To ostracize, “To exclude (a person) from society or from a community, by not communicating with them or by refusing to acknowledge their presence; to refuse to talk to or associate with; to shun” may be a good choice. Note, to shun is “To avoid, especially persistently”.
Also consider snub, “To slight, ignore or behave coldly toward someone” and proscribe, “To banish or exclude”. Banish means “To send someone away and forbid that person from returning”; the banishment aspect of proscription is less important than the exclusion aspect, for the current question.
The expression send to Coventry means giving the silent treatment to someone; for example, when Mr. Grainger says (in the “Forward Mr. Grainger” episode of Are You Being Served?) “You're not sending me to Coventry, are you?” and gets no reply from his coworkers.

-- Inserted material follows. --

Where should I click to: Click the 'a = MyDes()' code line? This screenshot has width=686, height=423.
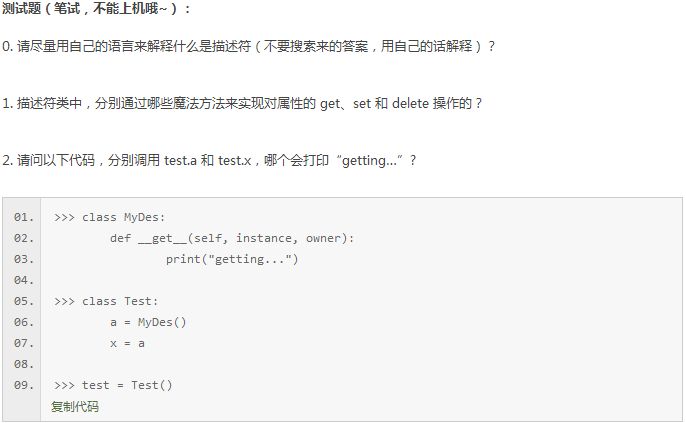(148, 322)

As suggested in Hellion's comment, silent treatment (“A form of social sanction that consists of ignoring a particular individual, neither speaking to that person nor responding to his or her words”) is worthy of notice. Wiktionary shows the following example:
Finally we gave him the silent treatment, and for weeks before he died we neither spoke to him nor did he speak to us. – 1917, Jack London, “That Dead Men Rise Up Never”
Well, ignore is just that word, isn't it?
Joe was talking about this, that, and the other, but Jane just ignored him.
I think to blank would fit the bill quite well too, although I like snub.
3 British informal deliberately ignore (someone):
I just blanked them and walked out
There's a somewhat old-fashioned usage of the word "cut" that means to ignore someone deliberately in a social situation.
For example, see the last section (heading: The "Cut Direct") of this page from an etiquette manual.
Depending on the context, dismiss works well.
During the team selection, John was routinely dismissed by the two teams' captains.
Also passed-over (in the same context).
Shine [someone] on as in:
I've been trying all day to talk to him about the money but he just keeps shining me on.
Sent to Coventry :) Not one word but a good one.